This is the best summary I could come up with:
“And I try to help people understand there is an exponential here, and the unfortunate thing is you only get to sample it every couple of years because it just takes a while to build supercomputers and then train models on top of them.”
The laws suggest that simply scaling up model size and training data can lead to significant improvements in AI capabilities without necessarily requiring fundamental algorithmic breakthroughs.
The perception has been fueled by largely informal observations—and some benchmark results—about recent models like Google’s Gemini 1.5 Pro, Anthropic’s Claude Opus, and even OpenAI’s GPT-4o, which some argue haven’t shown the dramatic leaps in capability seen in earlier generations, and that LLM development may be approaching diminishing returns.
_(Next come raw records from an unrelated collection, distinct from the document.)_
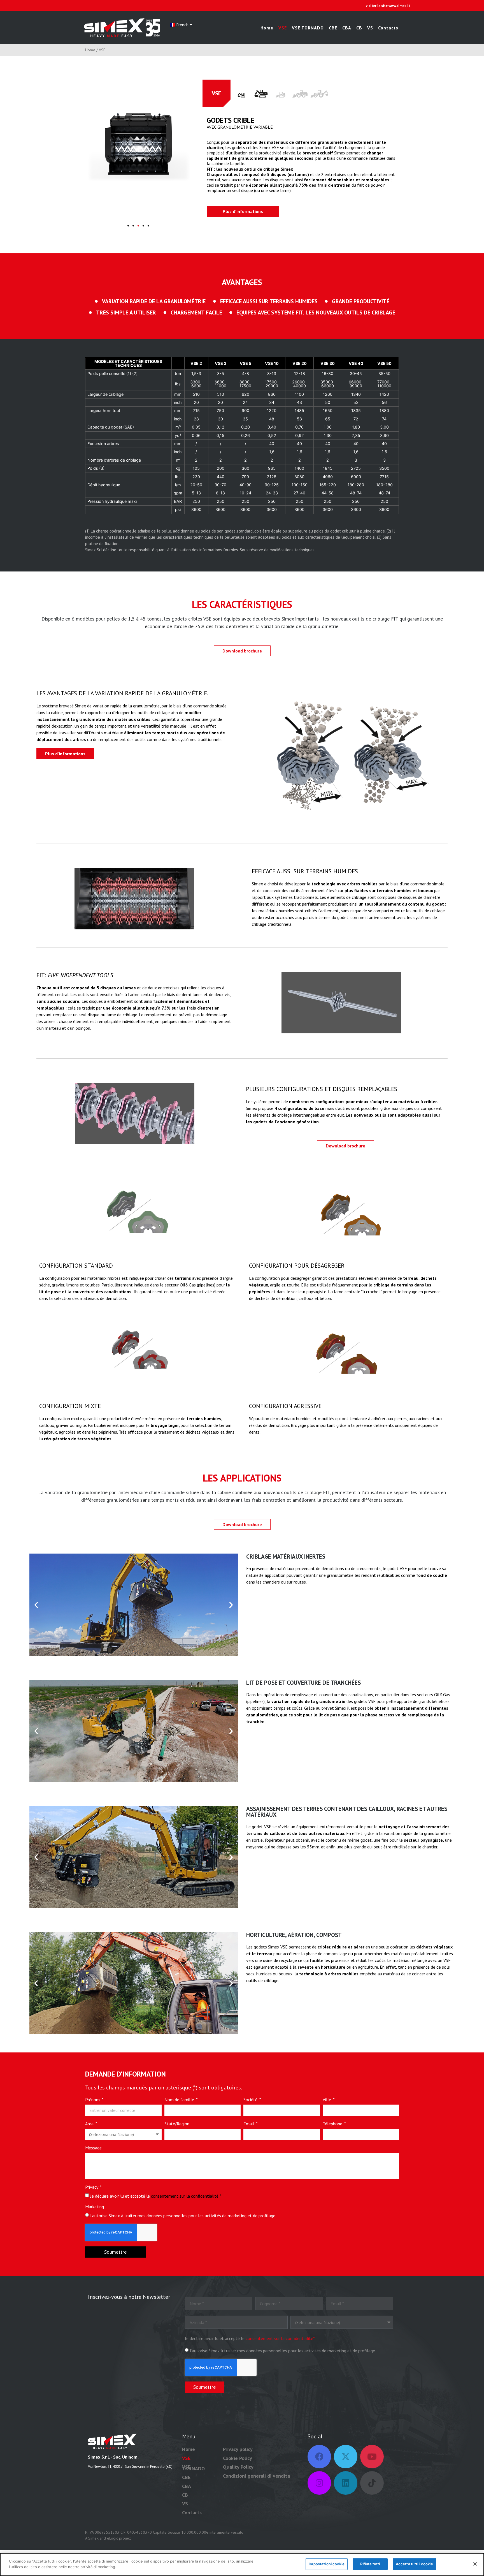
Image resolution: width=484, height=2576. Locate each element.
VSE (282, 28)
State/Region (176, 2123)
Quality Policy (238, 2467)
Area (90, 2123)
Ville (327, 2099)
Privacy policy (238, 2449)
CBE (333, 28)
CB (359, 28)
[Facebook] (319, 2456)
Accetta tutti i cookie (414, 2564)
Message (93, 2148)
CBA (346, 28)
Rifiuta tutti (370, 2564)
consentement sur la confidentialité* (280, 2338)
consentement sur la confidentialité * (186, 2196)
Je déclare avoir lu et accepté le (155, 2196)
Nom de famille (179, 2099)
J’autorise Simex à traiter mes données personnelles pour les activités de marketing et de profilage (182, 2215)
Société (251, 2099)
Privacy (92, 2187)
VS (370, 28)
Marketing (94, 2206)
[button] (128, 225)
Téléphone (333, 2123)
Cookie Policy (237, 2458)
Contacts (388, 28)
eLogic (112, 2538)
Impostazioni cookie (326, 2564)
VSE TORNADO (308, 28)
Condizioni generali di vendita (256, 2476)
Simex (93, 2538)
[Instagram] (319, 2483)
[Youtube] (372, 2456)
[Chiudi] (475, 2564)
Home (266, 28)
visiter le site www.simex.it (388, 5)
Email (249, 2123)
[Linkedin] (345, 2483)
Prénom (93, 2099)
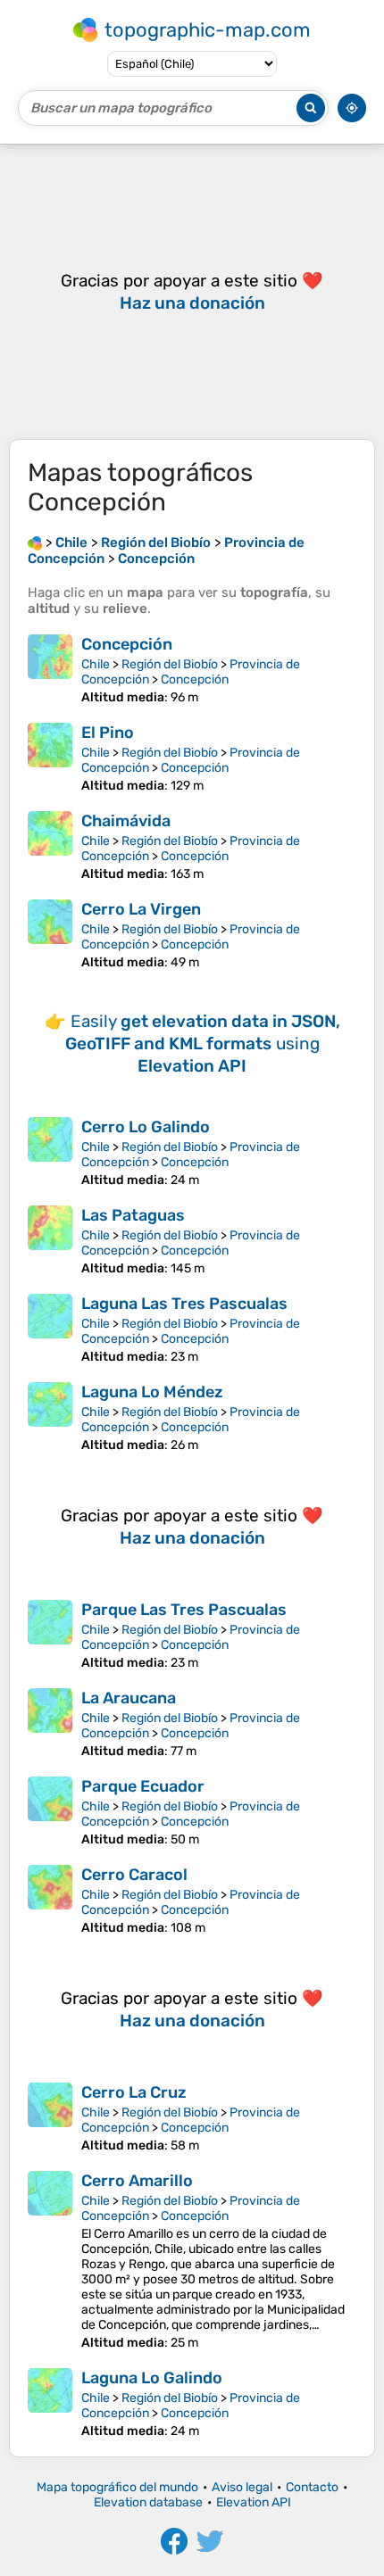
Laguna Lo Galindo (151, 2378)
Scott’s stance suggests that tech giants like Microsoft still feel justified in investing heavily in larger AI models, betting on continued breakthroughs rather than hitting a capability plateau.
Some perceptions of slowing progress in LLM capabilities and benchmarking may be due to the rapid onset of AI in the public eye when, in fact, LLMs have been developing for years prior.
In the podcast interview, the Microsoft CTO pushed back against the idea that AI progress has stalled, but he acknowledged the challenge of infrequent data points in this field, as new models often take years to develop.